Wer denkt, Propain hätte das neue Rage einfach nur auf größere Laufräder gestellt, um einem Trend zu folgen, der irrt. Das neue Rage 650b basiert auf einer gänzlich neuen Geometrie, einer überarbeiteten Version des bewährten PRO10-Federungssystems und einer Gewichtsoptimierung, durch welche die Top-Version ein Gesamtgewicht von gerade einmal 15,4 kg erzielt. 15,4 kg – eine echte Kampfansage der kleinen schwäbischen Firma an die Global Player der Szene, denn entgegen dem Trend erreicht Propain das Gewicht mit einem Alu-Rahmen. Carbon kommt für die Ravensburger weiterhin nicht in Frage.
Propain Rage 650b – kurz und knapp
- brandneuer Rage-Rahmen für 27,5″-Laufräder
- Aluminium-Rahmen
- neue Geometrie (tiefer und flacher)
- neue Kinematik am PRO10-Federungssystem
- satte 220 mm Federweg
- erhältlich in drei Größen: S, M und L (getestet)
- Rahmengewicht: 3,65 kg
- Komplettbike-Gewicht: 15,4 kg (Top-Version)
- Einstiegspreis: ab 2.179 Euro

Über das neue Rage 650b
Über die Jahre hinweg wuchs der Rage-Rahmen in die Länge, wurde tiefer wie flacher und ermöglicht dem Fahrer neuerdings eine individuelle Anpassung via Flip-Chip.

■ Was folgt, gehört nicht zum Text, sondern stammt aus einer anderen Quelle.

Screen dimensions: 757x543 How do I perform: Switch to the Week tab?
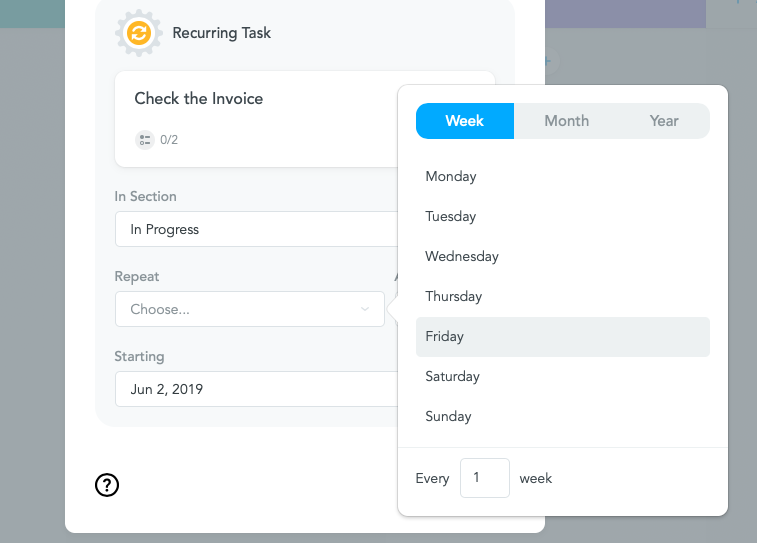click(465, 121)
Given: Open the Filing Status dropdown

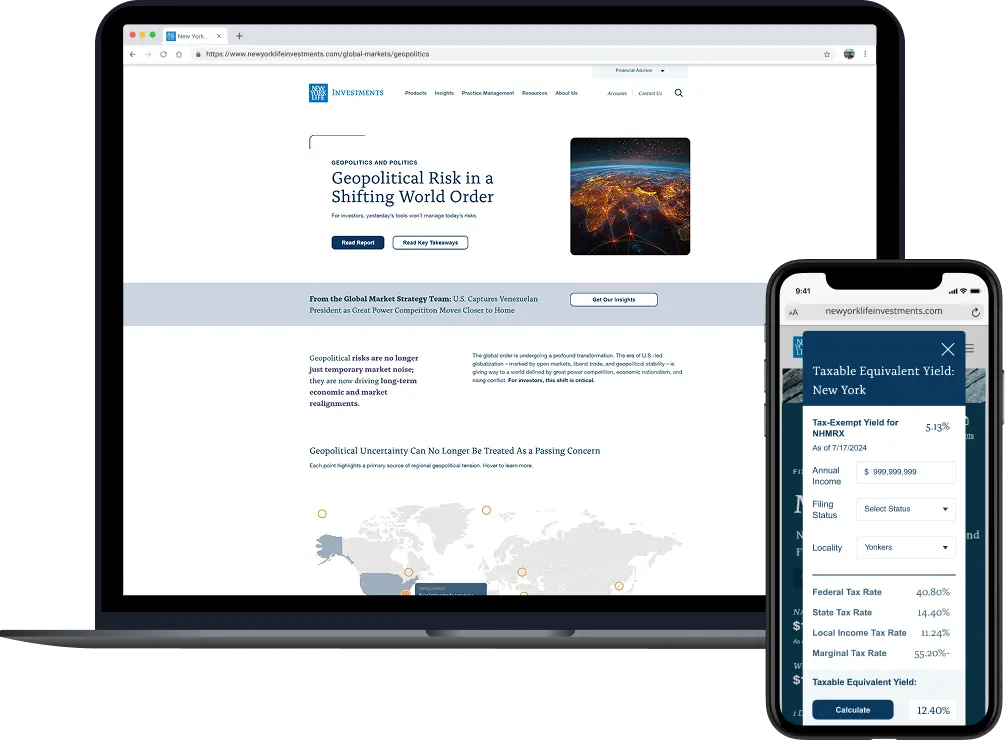Looking at the screenshot, I should [x=905, y=509].
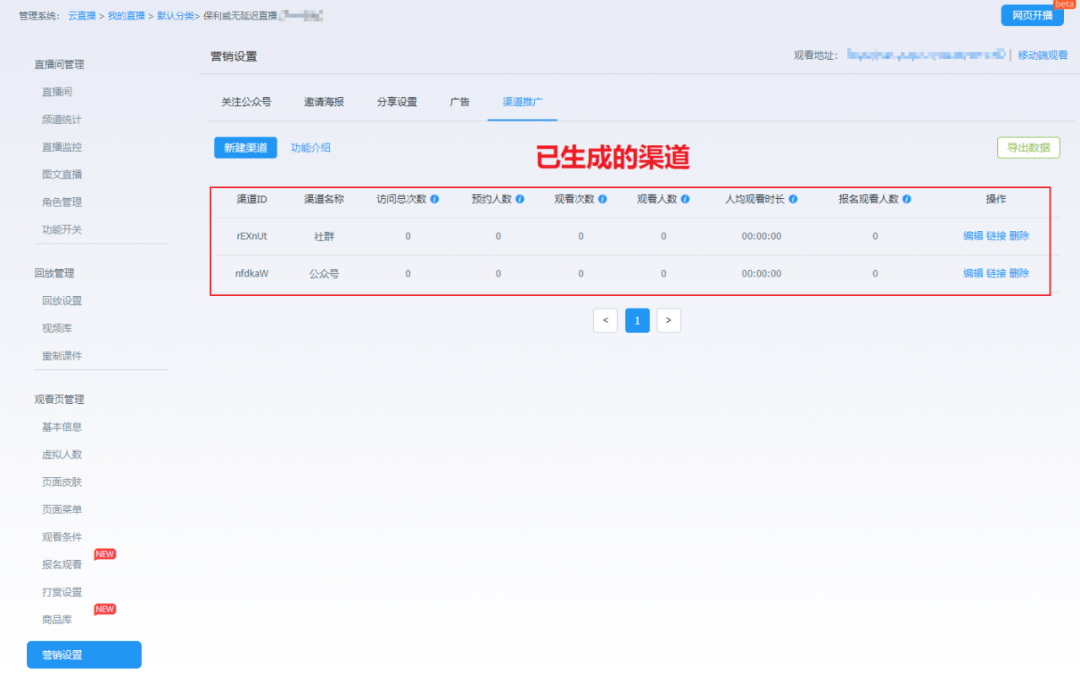This screenshot has width=1080, height=683.
Task: Click the 网页开播 button at top right
Action: 1032,15
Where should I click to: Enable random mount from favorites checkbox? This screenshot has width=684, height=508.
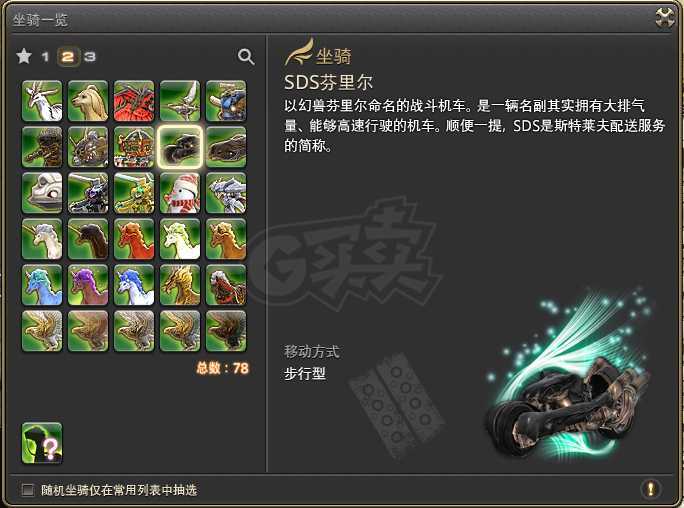click(28, 490)
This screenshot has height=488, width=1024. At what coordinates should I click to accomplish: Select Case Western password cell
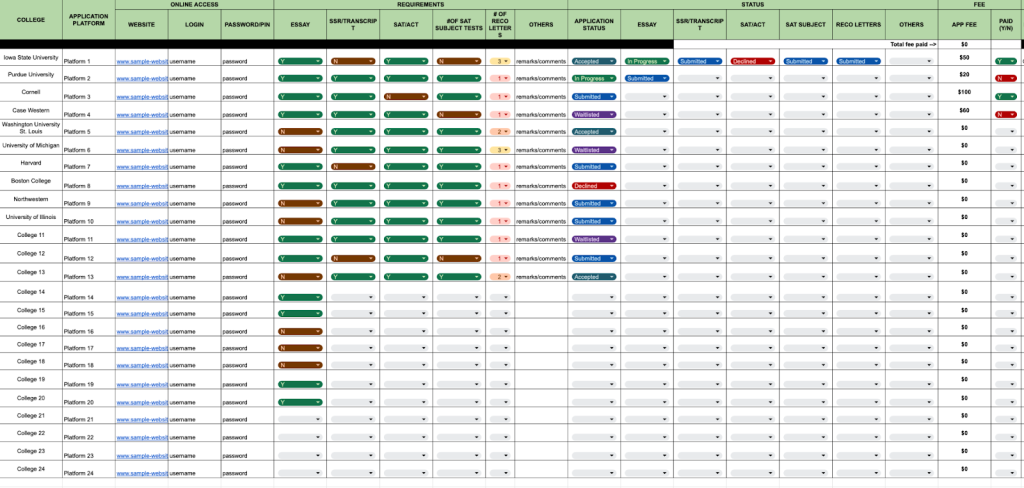[x=247, y=114]
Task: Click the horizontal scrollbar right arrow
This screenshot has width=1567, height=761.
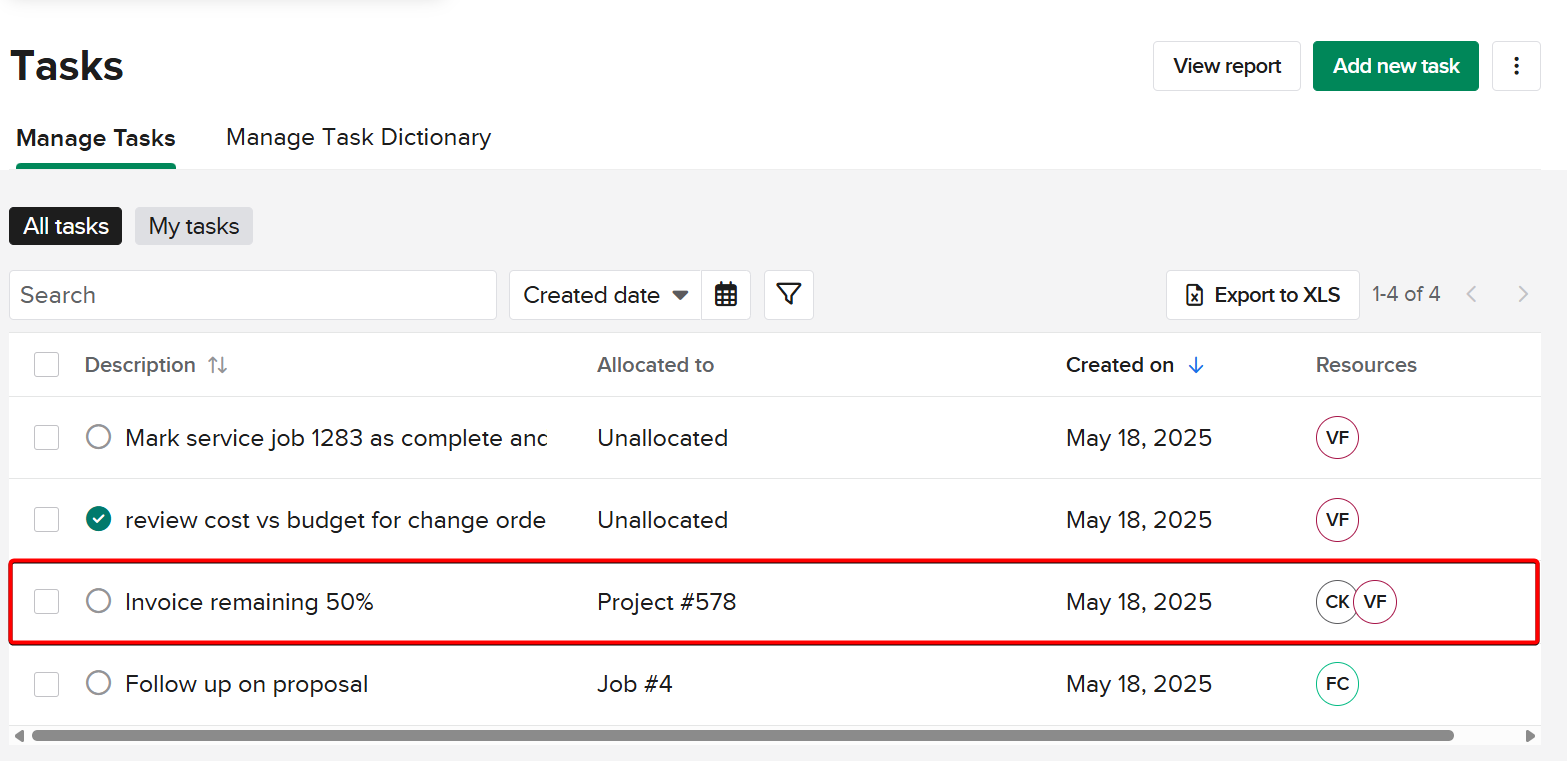Action: (1530, 736)
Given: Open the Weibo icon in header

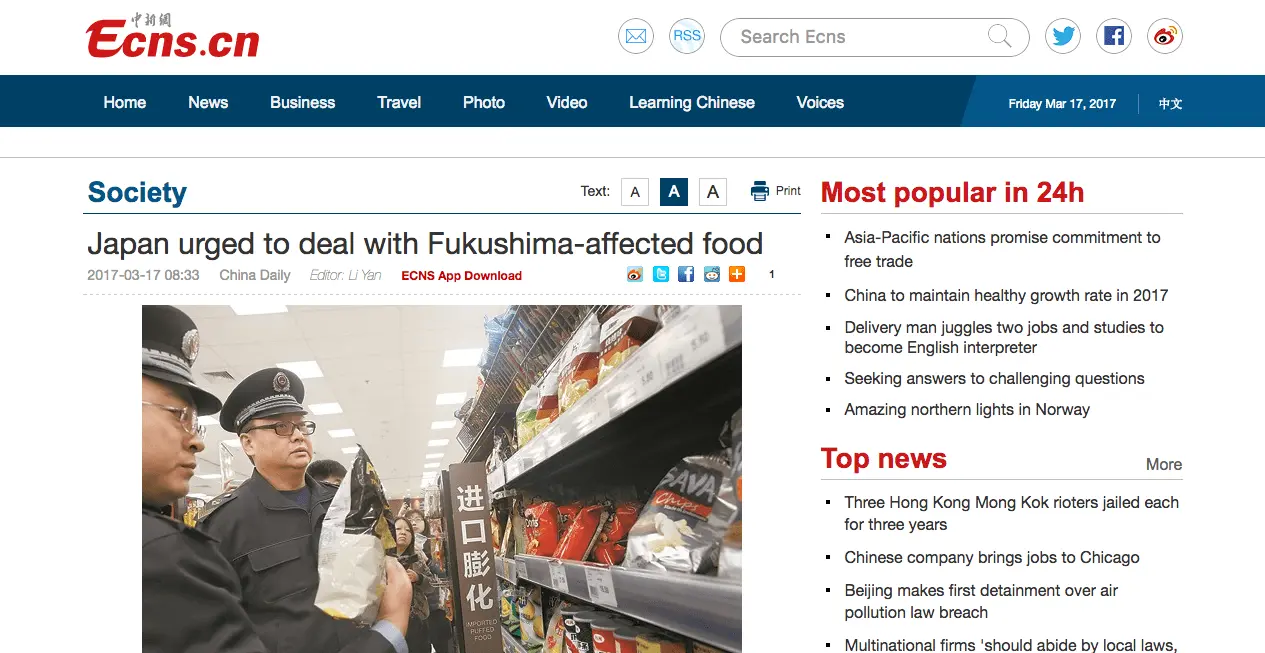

Das heute vorgestellte Rage 650b bietet die bisher aggressivste Geometrie im Rage-Familienstammbaum. In der hohen Position misst der Rahmen einen Lenkwinkel von 63,2°, in der tiefen kommt es auf sportliche 62,7°. Die Tretlagerhöhe variiert dabei zwischen relativ hohen 358 und 353 mm. Der Radstand wächst ihm Zuge der 650b-Umstellung auf satte 1.242 mm (bei Größe L) an, was vor allem dem deutlich längeren Hinterbau zuzuschreiben ist. Dieser wandert im Vergleich zum 26″-Modell um ganze 12 mm nach hinten. Ob das nur die Laufruhe begünstigt oder dem Bike gleichermaßen Agilität stielt, sollte unser Praxistest hervor bringen, doch dazu später mehr.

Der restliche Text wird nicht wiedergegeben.